Sharia law is advised by councils, with estimates reporting that there are 30 t0 85 Sharia councils in England and Wales.
Sharia law councils comprise as a voluntary local association of scholars who see themselves or are seen by their communities as authorised to offer advice to Muslims principally in the field of religious marriage and divorce.
Why is Sharia Law Misunderstood?
Until this ruling, Sharia councils have had no legal status and no legal binding authority under civil law. Whilst sharia is a source of guidance for many Muslims, sharia councils have no legal jurisdiction in England and Wales.
Often misnamed as Sharia ‘courts’ which contain ‘judges’, these councils are often subject to misrepresentation which suggests that Sharia councils have legally binding power and conflate with UK court rulings.
What Has Sharia Law Meant For a Muslim Couple’s Rights to Divorce?
According to Channel 4 documentary “The Truth About Muslim Marriage,” 61% of Muslim women who have had a Nikah did not get married under a civil ceremony.

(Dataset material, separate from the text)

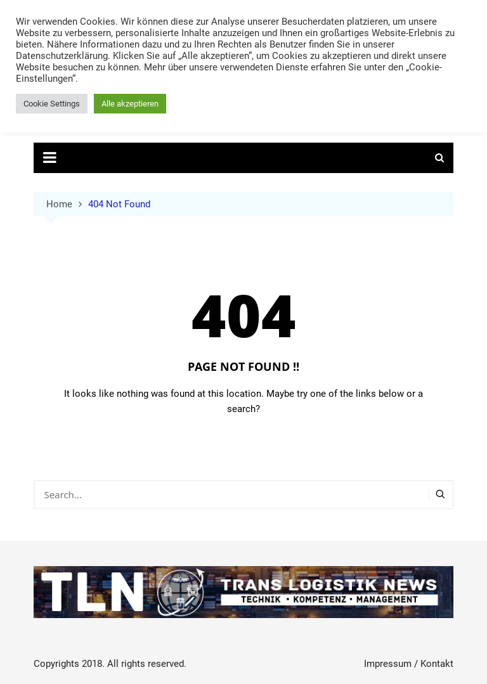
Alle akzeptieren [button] (130, 103)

Prior to this ruling, this has meant that those who have married under a Nikah are not provided with the same protections under UK law, including the right to divorce.
An independent review into the application of Sharia Law in England and Wales in February 2018 recommended that Muslim couples should undergo both a religious and civil marriage ceremony in order to be fully protected in the eyes of the law.

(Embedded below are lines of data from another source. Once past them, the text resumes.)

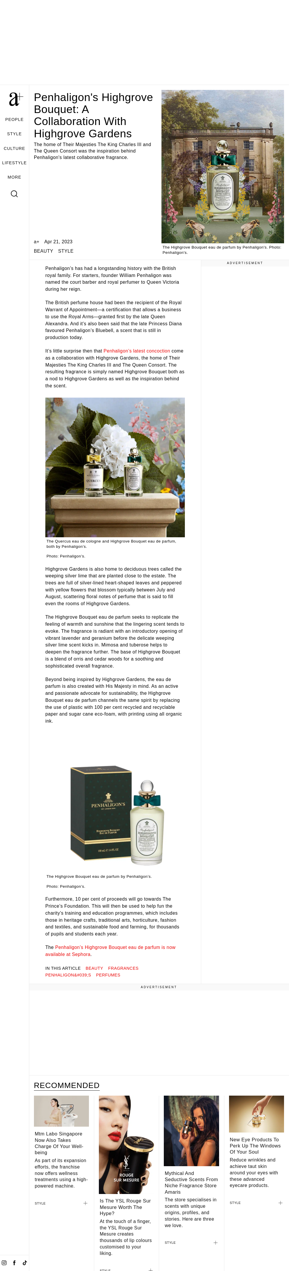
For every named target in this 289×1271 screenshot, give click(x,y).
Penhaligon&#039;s (68, 975)
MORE (14, 177)
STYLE (14, 133)
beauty (94, 968)
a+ (36, 242)
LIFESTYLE (14, 162)
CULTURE (14, 148)
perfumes (108, 975)
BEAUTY (43, 251)
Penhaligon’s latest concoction (137, 350)
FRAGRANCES (123, 968)
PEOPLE (14, 119)
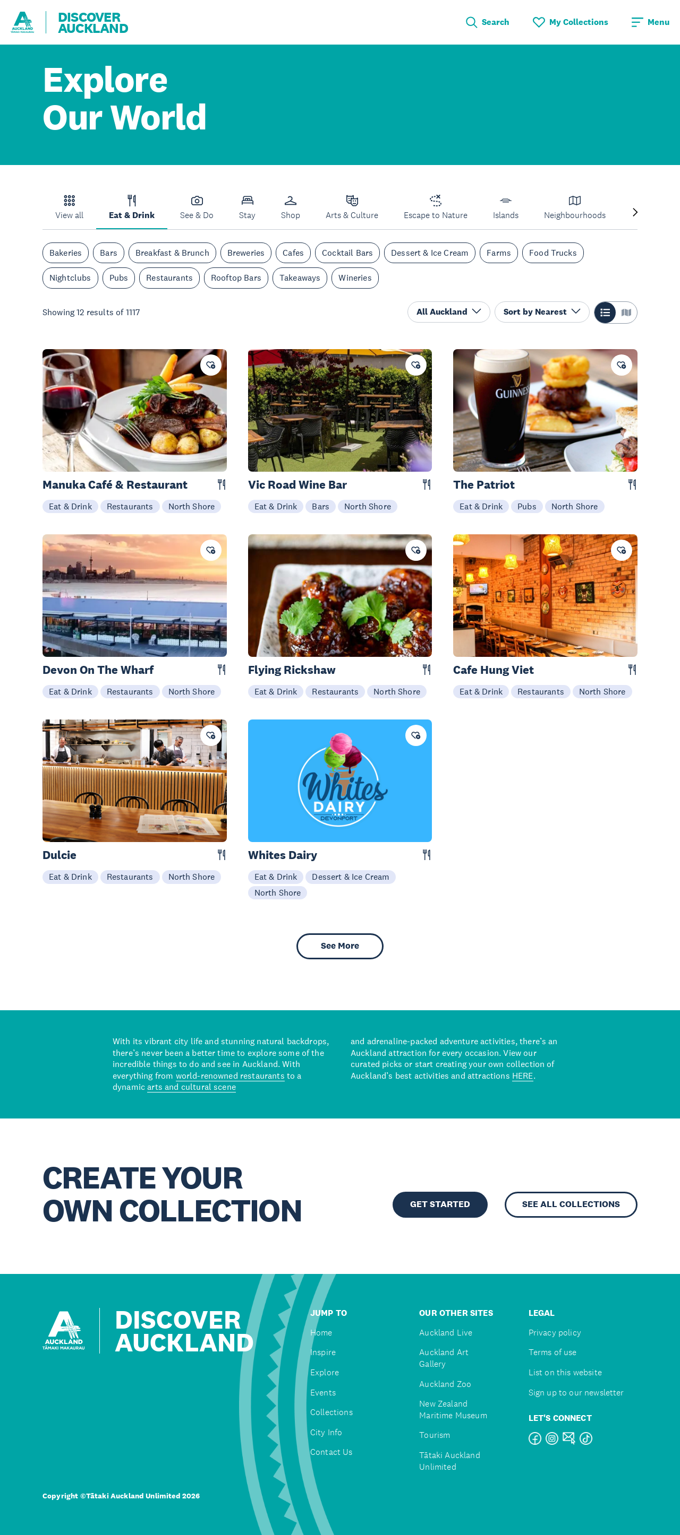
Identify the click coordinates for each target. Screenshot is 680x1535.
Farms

What will this ruling mean for Islamic divorce rulings in the future?
Mr Justice Williams ruled that the marriage was null under section 11 of the 1973 Matrimonial Causes Act.
The marriage has been declared void under section 11 of the act, which stated it “entered into in disregard of certain requirements as to the formation of marriage. It is therefore a void marriage and the wife is entitled to a decree of nullity.”
Aina Khan, a specialist in Islamic law, said last year: “My experience of 25 years as a lawyer specialising in Islamic marriage and divorce is that this is not only a major problem but a growing problem. My anecdotal evidence suggests that in the last five years the proportion of people under 40 having nikah-only marriages is as high as 80%,” reported The Guardian.